* [Description of the task] Take the entries below and print only the lines from the one with "The width and height of the screenshot is (1044, 579)." through the one with "Task: Click the لا", exactly as they stand, both ends included.

[Given records — start]

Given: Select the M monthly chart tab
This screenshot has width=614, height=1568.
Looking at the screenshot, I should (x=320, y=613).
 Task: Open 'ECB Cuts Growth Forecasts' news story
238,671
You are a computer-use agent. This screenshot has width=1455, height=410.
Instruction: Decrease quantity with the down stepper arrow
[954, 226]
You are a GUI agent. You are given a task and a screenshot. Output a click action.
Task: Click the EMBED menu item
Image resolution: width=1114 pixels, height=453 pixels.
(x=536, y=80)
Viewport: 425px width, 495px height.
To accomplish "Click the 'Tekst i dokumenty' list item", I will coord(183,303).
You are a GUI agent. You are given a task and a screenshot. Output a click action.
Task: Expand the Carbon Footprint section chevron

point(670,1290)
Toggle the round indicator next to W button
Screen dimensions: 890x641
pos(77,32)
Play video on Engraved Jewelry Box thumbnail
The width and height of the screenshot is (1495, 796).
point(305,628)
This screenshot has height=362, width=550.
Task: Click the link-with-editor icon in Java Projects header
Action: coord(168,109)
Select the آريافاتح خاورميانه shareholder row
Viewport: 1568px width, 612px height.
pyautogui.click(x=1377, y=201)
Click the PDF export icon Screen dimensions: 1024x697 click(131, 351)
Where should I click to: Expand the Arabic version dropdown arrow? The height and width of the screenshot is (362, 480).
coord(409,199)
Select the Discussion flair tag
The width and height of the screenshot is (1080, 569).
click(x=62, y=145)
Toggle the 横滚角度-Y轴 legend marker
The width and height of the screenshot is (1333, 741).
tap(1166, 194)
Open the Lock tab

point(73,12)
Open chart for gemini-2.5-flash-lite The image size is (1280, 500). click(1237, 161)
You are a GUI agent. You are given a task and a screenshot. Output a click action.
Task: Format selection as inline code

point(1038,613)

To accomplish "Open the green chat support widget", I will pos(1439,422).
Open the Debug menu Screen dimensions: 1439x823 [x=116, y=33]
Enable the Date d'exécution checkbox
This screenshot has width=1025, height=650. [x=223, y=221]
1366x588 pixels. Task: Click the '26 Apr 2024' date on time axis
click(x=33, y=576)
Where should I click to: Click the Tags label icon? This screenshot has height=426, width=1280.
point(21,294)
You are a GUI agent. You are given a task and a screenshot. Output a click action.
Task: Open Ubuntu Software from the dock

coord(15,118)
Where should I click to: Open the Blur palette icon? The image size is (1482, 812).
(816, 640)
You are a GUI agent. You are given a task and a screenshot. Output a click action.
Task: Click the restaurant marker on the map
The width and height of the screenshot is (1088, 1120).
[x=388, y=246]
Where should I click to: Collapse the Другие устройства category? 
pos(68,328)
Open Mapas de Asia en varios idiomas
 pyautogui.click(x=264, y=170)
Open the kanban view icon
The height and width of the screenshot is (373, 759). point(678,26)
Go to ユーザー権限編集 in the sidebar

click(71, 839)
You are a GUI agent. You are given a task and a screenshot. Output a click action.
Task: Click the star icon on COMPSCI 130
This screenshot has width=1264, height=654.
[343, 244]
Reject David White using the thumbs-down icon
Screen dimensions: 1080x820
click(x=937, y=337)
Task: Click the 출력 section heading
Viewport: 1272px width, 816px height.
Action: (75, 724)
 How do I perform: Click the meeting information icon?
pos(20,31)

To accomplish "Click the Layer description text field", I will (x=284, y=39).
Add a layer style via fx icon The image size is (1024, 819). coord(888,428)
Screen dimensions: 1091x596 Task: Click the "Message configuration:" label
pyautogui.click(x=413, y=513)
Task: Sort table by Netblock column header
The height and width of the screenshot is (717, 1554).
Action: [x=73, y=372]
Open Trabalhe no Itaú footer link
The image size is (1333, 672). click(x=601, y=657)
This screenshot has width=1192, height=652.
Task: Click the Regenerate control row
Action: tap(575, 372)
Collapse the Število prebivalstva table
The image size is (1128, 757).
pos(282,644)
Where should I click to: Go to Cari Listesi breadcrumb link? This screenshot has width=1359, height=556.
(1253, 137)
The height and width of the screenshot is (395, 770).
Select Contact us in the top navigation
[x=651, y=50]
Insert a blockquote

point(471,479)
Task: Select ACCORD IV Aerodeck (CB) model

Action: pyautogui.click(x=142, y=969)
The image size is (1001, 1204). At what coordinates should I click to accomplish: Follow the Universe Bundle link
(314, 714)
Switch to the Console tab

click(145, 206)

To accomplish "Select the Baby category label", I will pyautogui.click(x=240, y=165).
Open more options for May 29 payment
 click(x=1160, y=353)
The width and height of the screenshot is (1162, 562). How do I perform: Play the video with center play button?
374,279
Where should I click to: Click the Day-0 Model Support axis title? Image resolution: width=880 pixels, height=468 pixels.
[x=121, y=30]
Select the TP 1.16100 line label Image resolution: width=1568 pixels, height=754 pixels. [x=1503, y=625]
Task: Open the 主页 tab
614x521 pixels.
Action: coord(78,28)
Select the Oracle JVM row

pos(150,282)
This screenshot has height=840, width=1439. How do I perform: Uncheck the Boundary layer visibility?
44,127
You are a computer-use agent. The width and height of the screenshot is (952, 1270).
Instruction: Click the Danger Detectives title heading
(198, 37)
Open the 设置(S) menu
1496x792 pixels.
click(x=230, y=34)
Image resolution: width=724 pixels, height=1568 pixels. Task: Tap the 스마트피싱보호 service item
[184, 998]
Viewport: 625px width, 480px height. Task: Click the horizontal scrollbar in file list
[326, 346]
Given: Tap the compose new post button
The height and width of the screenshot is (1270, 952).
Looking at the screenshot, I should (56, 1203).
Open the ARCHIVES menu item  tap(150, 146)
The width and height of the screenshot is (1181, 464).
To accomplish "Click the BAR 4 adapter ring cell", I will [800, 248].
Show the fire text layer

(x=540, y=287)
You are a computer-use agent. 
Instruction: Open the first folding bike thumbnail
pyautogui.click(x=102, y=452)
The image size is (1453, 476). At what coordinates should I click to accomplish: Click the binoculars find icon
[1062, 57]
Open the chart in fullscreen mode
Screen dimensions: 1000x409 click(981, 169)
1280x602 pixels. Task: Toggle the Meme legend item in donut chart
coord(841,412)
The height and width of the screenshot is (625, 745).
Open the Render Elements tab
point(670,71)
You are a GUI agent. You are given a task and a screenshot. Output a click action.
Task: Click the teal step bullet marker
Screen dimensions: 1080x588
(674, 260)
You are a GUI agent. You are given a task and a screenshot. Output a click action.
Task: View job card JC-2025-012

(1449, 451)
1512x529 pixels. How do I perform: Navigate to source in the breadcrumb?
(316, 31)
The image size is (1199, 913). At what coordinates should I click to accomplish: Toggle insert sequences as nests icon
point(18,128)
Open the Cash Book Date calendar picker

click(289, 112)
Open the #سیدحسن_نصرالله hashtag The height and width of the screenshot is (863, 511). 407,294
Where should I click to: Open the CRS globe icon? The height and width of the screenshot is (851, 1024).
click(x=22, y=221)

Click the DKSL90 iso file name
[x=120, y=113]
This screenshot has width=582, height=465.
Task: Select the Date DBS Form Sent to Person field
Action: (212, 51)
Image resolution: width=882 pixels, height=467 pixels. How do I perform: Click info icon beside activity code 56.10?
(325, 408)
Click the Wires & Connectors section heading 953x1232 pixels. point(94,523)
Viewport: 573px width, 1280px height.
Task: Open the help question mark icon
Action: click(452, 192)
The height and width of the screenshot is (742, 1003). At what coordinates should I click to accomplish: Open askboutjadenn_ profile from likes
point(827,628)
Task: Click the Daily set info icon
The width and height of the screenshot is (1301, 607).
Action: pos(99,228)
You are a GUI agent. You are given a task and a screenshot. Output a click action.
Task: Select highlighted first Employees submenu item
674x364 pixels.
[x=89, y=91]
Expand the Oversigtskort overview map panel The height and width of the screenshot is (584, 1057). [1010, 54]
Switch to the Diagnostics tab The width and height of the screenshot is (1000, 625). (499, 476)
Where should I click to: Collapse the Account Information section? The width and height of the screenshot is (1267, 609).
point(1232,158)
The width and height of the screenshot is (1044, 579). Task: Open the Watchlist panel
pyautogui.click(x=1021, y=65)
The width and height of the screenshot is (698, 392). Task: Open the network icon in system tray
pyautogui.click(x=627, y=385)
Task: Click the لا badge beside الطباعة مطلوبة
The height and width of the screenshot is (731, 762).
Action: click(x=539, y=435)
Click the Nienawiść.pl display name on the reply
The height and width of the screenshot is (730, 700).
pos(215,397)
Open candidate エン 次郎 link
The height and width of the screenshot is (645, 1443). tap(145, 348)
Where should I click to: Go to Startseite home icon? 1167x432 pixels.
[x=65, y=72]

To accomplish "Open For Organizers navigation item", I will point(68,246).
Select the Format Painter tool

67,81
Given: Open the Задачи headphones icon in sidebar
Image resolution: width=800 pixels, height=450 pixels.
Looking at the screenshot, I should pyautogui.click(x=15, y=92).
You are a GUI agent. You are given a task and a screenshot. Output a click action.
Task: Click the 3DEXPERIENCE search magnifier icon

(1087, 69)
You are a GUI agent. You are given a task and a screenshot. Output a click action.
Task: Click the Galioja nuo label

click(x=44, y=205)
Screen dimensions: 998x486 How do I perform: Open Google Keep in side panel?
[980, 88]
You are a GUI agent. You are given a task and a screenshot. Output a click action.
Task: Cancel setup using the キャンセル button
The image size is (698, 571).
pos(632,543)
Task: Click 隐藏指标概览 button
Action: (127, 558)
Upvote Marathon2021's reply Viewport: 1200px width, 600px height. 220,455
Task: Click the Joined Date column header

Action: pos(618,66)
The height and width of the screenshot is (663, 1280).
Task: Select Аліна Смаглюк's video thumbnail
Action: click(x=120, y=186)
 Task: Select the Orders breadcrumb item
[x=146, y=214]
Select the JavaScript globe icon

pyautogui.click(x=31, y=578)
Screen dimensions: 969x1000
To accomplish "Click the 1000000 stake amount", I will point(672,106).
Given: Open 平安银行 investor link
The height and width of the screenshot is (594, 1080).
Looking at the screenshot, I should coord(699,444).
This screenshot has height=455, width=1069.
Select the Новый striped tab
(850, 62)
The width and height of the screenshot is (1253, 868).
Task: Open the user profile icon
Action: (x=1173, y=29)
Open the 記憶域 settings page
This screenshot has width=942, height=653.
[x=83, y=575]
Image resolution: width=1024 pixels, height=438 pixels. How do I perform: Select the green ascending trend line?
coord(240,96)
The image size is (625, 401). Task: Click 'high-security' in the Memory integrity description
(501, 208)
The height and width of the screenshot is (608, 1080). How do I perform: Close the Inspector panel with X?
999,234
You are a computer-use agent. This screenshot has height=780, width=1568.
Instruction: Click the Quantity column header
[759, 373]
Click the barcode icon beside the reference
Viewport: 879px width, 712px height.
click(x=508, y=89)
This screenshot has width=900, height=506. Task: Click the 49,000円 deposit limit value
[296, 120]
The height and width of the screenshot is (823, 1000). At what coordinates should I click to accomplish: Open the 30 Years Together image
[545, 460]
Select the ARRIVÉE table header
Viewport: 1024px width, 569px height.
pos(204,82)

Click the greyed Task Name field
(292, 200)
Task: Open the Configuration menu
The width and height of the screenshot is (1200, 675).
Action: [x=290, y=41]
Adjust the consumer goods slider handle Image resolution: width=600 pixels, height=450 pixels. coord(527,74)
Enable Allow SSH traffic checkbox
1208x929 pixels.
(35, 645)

[Given records — finish]

* [Answer space]
The width and height of the screenshot is (1044, 579). Task: Open the Watchlist panel
pyautogui.click(x=1021, y=65)
The width and height of the screenshot is (698, 392). Task: Open the network icon in system tray
pyautogui.click(x=627, y=385)
Task: Click the لا badge beside الطباعة مطلوبة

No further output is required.